The safe sleeping site is intended to provide relief for the Upper Haight neighborhood, where unhoused people have congregated in ad-hoc sidewalk tent villages at Haight Street & Masonic Avenue, Waller & Stanyan streets, and other locations. The tents have no access to toilets or hand-washing, and are often spaced less than six feet apart.
"We feel very positively about [the safe sleeping site]," said Jen Snyder, a legislative aide for District 5 Supervisor Dean Preston. "It will bring some much-needed relief to a very exacerbated homelessness crisis."
With the effort to shelter a large number of the city's homeless residents in hotel rooms effectively mothballed by Mayor London Breed, well-spaced tent encampments with access to hand-washing and showers will be a lifeline for many of the city's most at-risk.
The unhoused people who've been put up in hotels represent about 14% of San Francisco's estimated 8,011 homeless residents.
According to city data, about a third of SF's overall homeless population has chronic health issues. 10% of the city's homeless population is over 60.

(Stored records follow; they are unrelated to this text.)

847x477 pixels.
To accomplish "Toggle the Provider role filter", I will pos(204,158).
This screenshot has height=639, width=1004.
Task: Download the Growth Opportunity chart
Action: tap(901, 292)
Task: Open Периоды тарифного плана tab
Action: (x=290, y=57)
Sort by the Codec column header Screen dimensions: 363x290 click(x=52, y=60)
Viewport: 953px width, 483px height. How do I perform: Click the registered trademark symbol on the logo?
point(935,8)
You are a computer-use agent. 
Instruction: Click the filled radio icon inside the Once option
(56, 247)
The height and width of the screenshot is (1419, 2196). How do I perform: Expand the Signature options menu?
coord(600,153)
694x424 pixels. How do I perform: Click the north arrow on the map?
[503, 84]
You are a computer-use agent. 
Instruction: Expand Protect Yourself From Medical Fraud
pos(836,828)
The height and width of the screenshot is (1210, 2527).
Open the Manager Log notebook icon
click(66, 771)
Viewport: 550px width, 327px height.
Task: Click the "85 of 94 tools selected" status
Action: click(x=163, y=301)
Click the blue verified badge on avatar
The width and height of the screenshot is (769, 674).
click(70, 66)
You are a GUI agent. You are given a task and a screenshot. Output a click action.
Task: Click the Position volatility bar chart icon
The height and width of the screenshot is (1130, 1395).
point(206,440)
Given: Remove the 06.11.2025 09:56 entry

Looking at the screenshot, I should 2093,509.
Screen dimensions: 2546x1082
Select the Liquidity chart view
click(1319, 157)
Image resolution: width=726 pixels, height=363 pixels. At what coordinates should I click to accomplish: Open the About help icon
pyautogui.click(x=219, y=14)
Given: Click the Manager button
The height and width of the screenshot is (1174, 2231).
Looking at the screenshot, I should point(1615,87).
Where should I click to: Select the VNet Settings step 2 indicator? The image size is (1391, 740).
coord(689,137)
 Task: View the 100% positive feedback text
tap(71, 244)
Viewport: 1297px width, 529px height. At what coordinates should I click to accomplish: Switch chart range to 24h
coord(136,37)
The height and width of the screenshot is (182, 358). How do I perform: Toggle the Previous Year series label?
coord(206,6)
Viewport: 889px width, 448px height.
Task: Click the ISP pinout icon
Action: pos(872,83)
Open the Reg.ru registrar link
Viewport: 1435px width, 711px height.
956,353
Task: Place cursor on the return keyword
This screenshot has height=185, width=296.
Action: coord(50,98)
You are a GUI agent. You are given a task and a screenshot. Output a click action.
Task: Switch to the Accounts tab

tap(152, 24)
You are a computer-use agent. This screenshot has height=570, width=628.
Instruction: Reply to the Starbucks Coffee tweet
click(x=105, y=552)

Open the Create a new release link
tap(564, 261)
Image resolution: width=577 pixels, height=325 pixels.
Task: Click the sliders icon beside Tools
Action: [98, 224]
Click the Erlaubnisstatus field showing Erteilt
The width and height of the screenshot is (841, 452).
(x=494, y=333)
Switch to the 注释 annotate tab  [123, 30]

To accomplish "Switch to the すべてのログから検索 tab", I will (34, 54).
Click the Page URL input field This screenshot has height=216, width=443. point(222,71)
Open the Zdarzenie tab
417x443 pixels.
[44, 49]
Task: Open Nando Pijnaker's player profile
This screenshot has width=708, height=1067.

The solution won't please all. The Cole Valley Improvement Association, which was early to file complaints about tents in the neighborhood, preferred the blacktop at the Panhandle Playground as a safe sleeping site, saying 730 Stanyan was unsuitable because of its imminent reuse as a housing development.
The plan for 730 Stanyan is for it to be temporary, Snyder said, necessitated by the housing development's eventual construction sometime in 2022.
As early as yesterday afternoon, PG&E and SF Public Works crews were busy installing some of the basic power and infrastructure that will be needed to make the site a viable tent village.
The site will be administered primarily by a Haight-based third party homeless service provider, which has yet to be selected. The Homeless Youth Alliance, which helped design the plan for the site, is in the running, but Larkin Street Youth Services and Huckleberry House are also possible contenders.
Snyder said the hope is to get people in as soon as possible, but it may take as long as 10 days. Current unhoused residents of the Upper Haight will be prioritized, and entry will be completely voluntary. Residents will be allowed to come and go as needed.
During outreach to inhabitants of the Haight's sidewalk tent encampments, the interest in and need for safe shelter, sanitation and food was clear, Snyder said. "We have a lot of really high hopes for it."